▶ _TASK STATEMENT_
Pick out every line in the rows that contains the word "field", and copy each of those lines.
----
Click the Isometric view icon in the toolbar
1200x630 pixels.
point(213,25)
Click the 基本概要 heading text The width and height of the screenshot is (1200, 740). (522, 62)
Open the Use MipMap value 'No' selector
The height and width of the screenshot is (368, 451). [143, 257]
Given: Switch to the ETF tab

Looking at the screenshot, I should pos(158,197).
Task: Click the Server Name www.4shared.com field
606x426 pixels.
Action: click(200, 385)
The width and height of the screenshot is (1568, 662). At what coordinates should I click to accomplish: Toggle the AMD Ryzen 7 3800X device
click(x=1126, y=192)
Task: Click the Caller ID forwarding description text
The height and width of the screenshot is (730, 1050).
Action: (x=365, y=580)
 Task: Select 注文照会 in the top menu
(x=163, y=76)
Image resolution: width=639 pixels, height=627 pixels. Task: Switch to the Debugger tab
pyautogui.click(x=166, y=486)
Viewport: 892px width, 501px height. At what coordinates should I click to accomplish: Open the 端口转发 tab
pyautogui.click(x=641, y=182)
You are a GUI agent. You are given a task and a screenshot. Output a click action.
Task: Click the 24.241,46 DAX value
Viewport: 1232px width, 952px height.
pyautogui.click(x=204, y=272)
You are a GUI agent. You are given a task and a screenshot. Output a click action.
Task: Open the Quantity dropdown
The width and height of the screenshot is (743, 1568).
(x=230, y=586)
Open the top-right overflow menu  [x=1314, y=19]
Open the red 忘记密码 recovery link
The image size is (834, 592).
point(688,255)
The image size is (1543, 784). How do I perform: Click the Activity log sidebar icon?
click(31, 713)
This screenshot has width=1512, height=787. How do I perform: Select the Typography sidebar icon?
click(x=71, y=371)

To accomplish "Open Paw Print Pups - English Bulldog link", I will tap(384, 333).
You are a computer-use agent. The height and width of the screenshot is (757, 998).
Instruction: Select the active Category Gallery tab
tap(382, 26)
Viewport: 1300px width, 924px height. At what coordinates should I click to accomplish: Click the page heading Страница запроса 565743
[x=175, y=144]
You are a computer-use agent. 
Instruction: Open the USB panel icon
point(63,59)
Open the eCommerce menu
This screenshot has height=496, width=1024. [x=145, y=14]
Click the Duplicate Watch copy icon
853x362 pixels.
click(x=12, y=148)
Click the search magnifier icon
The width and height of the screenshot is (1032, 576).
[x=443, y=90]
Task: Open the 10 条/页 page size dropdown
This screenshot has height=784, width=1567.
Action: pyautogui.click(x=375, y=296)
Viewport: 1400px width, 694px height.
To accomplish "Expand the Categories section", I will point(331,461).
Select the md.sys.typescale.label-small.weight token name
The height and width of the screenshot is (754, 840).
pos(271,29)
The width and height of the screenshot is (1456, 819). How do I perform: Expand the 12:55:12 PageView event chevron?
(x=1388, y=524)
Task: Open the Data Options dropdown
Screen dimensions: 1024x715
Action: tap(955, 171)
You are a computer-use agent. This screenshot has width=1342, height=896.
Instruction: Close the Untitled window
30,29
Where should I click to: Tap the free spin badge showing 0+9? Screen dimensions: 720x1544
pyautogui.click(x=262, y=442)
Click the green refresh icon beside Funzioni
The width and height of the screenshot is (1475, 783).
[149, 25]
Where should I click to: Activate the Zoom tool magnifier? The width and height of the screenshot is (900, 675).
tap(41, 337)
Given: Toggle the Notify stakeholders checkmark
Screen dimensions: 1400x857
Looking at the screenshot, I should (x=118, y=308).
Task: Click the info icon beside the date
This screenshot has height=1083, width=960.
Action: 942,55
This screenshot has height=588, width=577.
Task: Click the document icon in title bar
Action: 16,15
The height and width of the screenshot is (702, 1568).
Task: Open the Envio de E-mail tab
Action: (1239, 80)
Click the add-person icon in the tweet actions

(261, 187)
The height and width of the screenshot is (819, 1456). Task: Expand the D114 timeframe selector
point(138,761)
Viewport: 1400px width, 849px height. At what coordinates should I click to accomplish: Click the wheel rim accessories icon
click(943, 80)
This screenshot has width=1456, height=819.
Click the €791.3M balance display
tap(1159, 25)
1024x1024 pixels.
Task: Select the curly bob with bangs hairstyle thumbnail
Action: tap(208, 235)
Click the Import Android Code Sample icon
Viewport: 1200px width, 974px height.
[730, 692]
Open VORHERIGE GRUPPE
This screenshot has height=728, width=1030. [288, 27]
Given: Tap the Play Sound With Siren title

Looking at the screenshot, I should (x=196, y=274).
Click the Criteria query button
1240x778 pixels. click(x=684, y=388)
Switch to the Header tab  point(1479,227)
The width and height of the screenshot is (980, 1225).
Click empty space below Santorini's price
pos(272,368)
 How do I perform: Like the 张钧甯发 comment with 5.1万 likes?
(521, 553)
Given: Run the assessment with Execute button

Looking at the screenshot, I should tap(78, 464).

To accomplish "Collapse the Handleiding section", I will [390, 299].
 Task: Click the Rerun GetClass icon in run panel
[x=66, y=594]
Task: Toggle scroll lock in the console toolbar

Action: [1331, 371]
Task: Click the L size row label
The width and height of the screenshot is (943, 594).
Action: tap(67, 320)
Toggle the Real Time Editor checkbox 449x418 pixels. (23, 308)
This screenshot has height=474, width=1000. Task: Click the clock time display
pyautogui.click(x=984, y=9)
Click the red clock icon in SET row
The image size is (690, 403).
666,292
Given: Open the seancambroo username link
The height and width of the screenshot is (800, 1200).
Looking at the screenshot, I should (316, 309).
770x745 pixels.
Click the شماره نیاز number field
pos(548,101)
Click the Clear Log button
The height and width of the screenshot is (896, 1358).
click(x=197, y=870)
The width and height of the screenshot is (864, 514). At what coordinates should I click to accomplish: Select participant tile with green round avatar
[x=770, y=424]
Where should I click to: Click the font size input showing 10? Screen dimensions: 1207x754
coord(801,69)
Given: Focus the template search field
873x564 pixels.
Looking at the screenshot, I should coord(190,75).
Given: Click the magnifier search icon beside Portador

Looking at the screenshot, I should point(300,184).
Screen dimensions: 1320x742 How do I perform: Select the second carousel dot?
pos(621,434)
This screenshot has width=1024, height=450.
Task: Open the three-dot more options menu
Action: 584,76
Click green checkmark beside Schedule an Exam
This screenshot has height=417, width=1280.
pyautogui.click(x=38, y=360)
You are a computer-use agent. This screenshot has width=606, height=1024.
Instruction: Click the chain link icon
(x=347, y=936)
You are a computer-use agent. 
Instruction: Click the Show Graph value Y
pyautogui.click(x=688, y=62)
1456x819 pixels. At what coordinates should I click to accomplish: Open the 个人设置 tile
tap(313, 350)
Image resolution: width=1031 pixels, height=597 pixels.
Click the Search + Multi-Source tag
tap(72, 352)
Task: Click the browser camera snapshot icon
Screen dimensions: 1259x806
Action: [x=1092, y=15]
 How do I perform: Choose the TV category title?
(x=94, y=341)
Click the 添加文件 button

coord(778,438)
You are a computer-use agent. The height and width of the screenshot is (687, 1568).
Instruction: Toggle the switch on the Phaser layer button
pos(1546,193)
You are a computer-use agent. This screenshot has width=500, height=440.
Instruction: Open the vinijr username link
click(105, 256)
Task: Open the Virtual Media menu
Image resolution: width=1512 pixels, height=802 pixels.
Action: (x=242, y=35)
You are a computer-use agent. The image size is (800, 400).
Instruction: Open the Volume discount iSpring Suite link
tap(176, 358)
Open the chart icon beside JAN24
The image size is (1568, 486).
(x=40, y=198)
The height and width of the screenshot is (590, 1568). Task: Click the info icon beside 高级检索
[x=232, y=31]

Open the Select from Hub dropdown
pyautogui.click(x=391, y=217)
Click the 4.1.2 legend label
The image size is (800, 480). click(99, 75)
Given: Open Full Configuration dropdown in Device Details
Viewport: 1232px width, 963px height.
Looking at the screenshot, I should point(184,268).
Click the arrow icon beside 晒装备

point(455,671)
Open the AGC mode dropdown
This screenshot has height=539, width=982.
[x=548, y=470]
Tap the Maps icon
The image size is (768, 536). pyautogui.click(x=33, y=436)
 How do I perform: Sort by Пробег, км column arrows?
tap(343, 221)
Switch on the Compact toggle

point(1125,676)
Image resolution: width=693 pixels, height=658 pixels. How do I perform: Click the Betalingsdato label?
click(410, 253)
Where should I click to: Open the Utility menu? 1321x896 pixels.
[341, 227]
----
▶ _FINISHED EXERCISE_
Task: Click the Server Name www.4shared.com field
Click the شماره نیاز number field
Given: Focus the template search field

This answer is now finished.